§ **Document text**:
Today I ran into a little bit of SQL that, on first glance, didn’t make a bunch of sense. Before I show you the SQL I’ll give you a basic idea of the two tables being queried:

AREA

areaid | int NOT NULL

areaname | varchar2(100) NOT NULL


FACILITY


facilityid | int NOT NULL

facilityname | varchar2(100)  NOT NULL

areaid | int NULL


There is actually a bit more to it but these columns are the important ones. The query that had been written was trying to find all areas that had no facilities within them:


SELECT ar.* FROM area ar WHERE ar.areaid NOT IN (SELECT f.areaid FROM facility f)


That query returned no rows at all. Meanwhile the following query returned one row:

SELECT ar.* FROM area ar WHERE NOT EXISTS (SELECT f.areaid FROM facility f.areaid = ar.areaid)


Honestly, I’ve given you a big hint to figuring this one out already since I titled this thing Beware the Null and I showed you which columns could be NULL and which couldn’t. But here is the problem.

Any SQL comparision that involves a NULL will evaluate to FALSE

That means all of the following examples would return no rows:

  SELECT * FROM area WHERE areaid NOT IN (1,2,NULL);


  SELECT * FROM area WHERE areaid IN (1,2,NULL);


  SELECT 1 as myRow FROM dual WHERE 1=null;


  SELECT 1 as myRow FROM dual WHERE 1 != null;


  SELECT 1 as myRow FROM dual WHERE null = null;


All of those return no rows because any comparison operator used with a null evaluates to false (IN, NOT IN, =, !=, etc).

So, how do I fix the NOT IN query to work the way I expected it to?

SELECT ar.* FROM area ar WHERE ar.areaid NOT IN (SELECT f.areaid FROM facility f WHERE f.areaid IS NOT NULL)

§ **Given information**:
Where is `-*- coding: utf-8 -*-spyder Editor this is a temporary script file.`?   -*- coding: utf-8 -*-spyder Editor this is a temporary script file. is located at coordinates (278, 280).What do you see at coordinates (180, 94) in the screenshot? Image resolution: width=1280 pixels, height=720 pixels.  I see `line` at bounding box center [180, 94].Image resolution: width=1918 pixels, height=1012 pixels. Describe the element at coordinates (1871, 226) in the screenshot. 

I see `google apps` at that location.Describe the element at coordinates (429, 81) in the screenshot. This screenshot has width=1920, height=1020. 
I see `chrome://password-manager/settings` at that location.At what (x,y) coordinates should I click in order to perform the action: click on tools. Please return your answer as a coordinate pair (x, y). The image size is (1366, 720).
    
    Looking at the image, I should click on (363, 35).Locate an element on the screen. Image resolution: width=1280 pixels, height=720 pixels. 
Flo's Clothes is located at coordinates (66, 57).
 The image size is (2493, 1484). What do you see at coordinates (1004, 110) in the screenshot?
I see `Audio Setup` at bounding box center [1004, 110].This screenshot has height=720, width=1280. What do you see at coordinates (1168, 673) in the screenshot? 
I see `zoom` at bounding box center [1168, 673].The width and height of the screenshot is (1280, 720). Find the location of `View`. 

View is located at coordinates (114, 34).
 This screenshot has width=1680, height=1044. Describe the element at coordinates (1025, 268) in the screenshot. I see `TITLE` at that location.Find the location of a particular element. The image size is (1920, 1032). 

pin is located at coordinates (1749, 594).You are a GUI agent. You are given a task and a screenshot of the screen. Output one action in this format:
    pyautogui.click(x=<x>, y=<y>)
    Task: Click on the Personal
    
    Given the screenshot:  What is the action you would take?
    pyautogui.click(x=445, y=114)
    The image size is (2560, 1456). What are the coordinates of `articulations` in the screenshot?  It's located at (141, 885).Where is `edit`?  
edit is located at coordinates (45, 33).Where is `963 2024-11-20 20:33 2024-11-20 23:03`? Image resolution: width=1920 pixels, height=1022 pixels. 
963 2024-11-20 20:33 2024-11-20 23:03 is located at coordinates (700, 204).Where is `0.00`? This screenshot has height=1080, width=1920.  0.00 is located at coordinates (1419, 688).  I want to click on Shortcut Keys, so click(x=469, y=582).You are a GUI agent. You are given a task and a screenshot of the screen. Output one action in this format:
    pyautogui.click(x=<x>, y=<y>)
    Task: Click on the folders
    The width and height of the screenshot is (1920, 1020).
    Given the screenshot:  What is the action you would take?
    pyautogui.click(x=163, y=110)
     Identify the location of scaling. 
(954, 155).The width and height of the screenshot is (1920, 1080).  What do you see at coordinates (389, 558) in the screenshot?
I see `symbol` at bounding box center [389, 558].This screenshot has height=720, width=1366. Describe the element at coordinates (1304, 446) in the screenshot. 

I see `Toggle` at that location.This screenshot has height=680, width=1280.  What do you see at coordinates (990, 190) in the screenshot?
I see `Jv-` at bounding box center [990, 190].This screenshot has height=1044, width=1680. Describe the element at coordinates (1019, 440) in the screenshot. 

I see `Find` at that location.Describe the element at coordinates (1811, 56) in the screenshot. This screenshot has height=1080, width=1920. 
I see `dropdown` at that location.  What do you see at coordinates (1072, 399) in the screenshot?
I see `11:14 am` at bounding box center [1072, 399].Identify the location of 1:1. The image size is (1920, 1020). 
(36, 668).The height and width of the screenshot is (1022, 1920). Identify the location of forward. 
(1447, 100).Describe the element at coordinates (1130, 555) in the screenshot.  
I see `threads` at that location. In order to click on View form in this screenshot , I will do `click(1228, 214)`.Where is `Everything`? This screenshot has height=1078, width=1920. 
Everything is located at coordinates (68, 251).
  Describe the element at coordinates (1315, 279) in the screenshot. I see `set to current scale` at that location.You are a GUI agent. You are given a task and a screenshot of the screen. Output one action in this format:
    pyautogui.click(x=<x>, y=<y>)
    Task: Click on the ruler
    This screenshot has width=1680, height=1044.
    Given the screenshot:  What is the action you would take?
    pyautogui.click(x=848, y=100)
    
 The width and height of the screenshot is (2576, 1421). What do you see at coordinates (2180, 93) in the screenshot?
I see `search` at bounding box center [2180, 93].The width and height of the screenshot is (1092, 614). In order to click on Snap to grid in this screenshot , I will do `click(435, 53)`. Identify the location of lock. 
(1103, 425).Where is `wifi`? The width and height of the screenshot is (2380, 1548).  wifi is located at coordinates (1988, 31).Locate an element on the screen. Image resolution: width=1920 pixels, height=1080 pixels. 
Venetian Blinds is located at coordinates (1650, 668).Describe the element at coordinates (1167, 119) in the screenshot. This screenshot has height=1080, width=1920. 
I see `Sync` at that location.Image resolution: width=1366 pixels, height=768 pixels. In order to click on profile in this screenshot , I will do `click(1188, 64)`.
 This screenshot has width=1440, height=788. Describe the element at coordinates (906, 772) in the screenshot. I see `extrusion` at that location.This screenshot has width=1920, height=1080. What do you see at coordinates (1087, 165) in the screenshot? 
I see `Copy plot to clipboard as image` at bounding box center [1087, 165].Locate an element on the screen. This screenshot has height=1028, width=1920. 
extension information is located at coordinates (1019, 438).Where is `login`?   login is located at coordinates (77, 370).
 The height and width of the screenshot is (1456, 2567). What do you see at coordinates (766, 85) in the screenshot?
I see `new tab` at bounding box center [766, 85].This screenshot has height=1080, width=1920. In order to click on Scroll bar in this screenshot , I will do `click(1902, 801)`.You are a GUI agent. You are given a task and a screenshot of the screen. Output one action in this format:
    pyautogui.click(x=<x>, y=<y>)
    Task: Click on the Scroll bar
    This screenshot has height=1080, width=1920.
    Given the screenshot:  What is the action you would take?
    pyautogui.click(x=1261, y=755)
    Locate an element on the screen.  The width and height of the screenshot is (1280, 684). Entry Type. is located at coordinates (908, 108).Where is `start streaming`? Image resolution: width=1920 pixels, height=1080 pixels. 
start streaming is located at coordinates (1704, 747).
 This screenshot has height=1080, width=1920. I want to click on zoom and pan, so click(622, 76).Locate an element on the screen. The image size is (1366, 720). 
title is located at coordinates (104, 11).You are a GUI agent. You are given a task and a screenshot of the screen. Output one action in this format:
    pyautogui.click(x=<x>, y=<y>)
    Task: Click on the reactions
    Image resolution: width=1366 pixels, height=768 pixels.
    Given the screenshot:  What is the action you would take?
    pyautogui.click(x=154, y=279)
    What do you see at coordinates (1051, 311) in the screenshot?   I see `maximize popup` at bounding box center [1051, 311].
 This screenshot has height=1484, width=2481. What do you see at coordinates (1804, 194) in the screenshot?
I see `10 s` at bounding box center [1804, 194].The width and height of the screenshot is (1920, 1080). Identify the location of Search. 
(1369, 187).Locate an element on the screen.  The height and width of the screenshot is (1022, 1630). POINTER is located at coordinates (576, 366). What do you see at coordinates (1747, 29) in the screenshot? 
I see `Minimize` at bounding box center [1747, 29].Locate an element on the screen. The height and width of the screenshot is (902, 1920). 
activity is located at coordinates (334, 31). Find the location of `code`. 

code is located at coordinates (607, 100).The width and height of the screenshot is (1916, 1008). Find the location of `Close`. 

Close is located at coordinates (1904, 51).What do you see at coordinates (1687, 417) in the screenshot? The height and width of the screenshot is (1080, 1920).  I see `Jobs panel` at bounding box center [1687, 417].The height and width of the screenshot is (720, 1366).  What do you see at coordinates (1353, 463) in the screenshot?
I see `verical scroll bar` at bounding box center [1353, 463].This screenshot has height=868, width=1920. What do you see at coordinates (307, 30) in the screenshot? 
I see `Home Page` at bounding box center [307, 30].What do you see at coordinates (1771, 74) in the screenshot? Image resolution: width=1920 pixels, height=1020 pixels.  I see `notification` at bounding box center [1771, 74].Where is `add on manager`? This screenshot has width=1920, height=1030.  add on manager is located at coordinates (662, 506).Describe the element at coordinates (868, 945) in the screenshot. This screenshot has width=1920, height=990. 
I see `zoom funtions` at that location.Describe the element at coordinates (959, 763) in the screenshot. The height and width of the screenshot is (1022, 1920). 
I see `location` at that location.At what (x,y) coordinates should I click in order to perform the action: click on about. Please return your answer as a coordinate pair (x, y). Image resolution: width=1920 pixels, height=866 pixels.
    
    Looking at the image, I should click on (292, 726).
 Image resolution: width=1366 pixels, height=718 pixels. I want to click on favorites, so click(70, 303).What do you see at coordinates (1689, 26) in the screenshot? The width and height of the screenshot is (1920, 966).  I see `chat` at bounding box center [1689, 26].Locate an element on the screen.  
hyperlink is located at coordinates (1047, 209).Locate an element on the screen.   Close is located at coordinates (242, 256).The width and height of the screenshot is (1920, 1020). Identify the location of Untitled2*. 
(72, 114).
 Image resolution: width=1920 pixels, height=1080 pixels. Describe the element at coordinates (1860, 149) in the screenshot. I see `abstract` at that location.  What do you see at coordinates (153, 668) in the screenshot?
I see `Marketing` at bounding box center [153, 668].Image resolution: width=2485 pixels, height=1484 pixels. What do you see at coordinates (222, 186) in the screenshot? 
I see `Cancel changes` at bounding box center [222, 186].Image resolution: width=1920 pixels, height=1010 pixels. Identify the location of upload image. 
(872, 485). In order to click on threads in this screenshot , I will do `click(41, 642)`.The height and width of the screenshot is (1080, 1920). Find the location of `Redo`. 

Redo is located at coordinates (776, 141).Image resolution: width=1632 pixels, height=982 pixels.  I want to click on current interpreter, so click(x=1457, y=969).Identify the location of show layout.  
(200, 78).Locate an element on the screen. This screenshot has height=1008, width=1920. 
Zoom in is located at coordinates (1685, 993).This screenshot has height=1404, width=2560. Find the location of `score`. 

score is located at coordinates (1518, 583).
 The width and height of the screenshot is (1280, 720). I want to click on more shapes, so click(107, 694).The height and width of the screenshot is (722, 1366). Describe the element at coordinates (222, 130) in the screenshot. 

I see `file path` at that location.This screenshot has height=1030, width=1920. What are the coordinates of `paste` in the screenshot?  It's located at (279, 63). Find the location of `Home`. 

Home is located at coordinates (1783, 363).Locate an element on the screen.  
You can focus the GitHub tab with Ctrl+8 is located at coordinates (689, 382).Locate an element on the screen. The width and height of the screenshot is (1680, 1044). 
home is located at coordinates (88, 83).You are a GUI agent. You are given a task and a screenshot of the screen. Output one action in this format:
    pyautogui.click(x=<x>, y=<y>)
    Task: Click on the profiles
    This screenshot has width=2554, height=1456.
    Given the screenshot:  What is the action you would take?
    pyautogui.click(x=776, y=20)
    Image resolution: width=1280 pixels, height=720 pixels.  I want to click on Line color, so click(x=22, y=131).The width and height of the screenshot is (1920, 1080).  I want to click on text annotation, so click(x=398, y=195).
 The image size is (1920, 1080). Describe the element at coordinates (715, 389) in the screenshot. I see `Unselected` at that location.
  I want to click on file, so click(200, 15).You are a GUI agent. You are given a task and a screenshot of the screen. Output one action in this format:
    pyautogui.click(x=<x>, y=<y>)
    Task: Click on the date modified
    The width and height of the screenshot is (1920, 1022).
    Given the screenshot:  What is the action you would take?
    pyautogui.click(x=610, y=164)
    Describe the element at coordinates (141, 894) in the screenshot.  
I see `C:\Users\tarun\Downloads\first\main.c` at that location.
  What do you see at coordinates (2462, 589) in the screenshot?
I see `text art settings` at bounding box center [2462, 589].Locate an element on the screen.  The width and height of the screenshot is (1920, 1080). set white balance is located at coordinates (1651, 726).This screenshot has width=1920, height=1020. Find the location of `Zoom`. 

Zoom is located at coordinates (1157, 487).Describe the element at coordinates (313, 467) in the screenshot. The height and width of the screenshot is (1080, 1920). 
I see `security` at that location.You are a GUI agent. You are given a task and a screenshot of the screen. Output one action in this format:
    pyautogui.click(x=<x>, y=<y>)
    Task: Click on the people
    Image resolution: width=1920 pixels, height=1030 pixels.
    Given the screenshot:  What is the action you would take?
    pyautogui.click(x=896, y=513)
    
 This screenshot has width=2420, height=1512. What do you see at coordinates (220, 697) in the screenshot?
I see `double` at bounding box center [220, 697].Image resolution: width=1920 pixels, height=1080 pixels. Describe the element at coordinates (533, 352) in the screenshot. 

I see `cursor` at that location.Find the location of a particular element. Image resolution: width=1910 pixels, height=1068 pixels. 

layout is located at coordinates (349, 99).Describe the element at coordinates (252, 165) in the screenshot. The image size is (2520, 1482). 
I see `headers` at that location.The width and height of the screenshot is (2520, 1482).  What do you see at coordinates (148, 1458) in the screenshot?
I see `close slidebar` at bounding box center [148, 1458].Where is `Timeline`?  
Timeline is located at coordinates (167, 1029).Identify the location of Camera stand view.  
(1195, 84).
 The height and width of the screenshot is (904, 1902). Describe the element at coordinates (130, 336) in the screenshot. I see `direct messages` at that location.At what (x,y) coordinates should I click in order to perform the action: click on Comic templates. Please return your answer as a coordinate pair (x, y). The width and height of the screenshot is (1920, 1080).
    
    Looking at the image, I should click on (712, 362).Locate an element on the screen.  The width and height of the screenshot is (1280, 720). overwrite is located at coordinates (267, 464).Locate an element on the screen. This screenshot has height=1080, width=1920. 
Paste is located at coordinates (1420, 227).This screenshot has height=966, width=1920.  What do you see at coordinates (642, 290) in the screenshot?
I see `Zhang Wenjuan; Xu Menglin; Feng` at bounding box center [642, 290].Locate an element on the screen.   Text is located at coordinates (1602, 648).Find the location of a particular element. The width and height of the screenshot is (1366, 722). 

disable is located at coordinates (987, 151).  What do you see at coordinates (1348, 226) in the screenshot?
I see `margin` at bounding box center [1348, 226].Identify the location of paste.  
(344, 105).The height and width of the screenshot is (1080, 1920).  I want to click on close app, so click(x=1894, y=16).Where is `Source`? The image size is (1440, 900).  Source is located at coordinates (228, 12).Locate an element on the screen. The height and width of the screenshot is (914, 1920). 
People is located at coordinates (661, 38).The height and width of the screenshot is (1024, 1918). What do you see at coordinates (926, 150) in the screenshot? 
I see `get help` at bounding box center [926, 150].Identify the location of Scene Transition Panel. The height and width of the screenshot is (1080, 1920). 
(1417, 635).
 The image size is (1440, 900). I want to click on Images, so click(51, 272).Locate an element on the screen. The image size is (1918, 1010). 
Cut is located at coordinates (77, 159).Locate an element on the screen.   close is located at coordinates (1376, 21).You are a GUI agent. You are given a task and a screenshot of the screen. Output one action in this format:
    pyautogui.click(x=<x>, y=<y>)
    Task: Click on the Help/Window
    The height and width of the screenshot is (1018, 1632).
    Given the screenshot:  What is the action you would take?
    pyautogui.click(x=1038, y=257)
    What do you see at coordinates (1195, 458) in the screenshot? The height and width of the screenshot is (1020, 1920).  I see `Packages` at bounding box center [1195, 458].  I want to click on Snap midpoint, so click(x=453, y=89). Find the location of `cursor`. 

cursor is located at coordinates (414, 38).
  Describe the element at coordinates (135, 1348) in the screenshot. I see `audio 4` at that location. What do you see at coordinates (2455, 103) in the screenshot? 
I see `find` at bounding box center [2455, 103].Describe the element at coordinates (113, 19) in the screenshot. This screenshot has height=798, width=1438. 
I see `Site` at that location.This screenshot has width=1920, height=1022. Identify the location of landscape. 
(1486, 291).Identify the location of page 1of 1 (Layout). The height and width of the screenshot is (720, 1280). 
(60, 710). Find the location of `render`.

§ **Directive 1**: Please copy the part of the post on SQL NULLs between "So, how do I" and "IS NOT NULL)", inclusive.
§ **Directive 2**: Which distinct column names appear in the two table layouts in the post on SQL NULLs? List each one once.
§ **Directive 3**: Pick up the post on SQL NULLs after its last sentence and write what follows.

§ **Exercise result 1**:
So, how do I fix the NOT IN query to work the way I expected it to?

SELECT ar.* FROM area ar WHERE ar.areaid NOT IN (SELECT f.areaid FROM facility f WHERE f.areaid IS NOT NULL)

§ **Exercise result 2**: areaid, areaname, facilityid, facilityname

§ **Exercise result 3**:
Comments

Bryan Price

As an aside, I notice that having a NULL in an IN query is ok, but in a NOT IN query it’s bad.

Thus the statement

SELECT ar.* FROM area WHERE areaid IN ( 1 , 2 , NULL )

will come up with results if areaid = 1 or areaid = 2, but

SELECT ar.* FROM area WHERE areaid NOT IN ( 1 , 2 , NULL )

will get no results in any case, even if there was an areaid=3 in there.

Bill

Thanks for the additional clarification Chris!

Chris

The key to this behaviour is the meaning of NULL. NULL does not mean “not existing”, it means “unknown, if it even exists”.

If the value is unknown, you can not know whether it should be in the subselect result set. But, NOT IN selects a specified resultset.

And if a value is unknown, it can not be part of that result set. ;-)

BTW Doug’s solution is way faster than NOT IN, at least when it comes to bigger subselects… NOT IN can be a real performance killer.

Bill

Thanks Doug, you are correct and your query will return areas with no facilities.

Doug Giles

A left join will give you the results that you’re looking for:

SELECT ar . *

FROM area ar

LEFT JOIN facility fa ON ( ar.areaid = fa.areaid )

WHERE (fa.facilityid IS NULL)

That query should return the areas that do not have a facility.

Bill

Because that won’t work either:

I edited your code a little to work with Oracle:

SELECT ar.*

FROM area ar

INNER JOIN facility fa

ON (ar.areaid = fa.areaid)

WHERE (fa.facilityid IS NULL)

And it too returns no rows.. Where I am trying to find the rows in the area table that don’t exist in the facility table.

Beyond the fact that your query returns no records (because the facility ID can’t be NULL) I don’t even see how I could convert your query to get what I wanted; I really don’t want a join of the two tables, I want to find the differences between the two so to speak.

Rick

Why not a straight-up join?

SELECT ar.*

FROM area AS ar

INNER JOIN facility AS fa

ON (ar.areaid = fa.areaid)

WHERE (fa.facilityid IS NULL)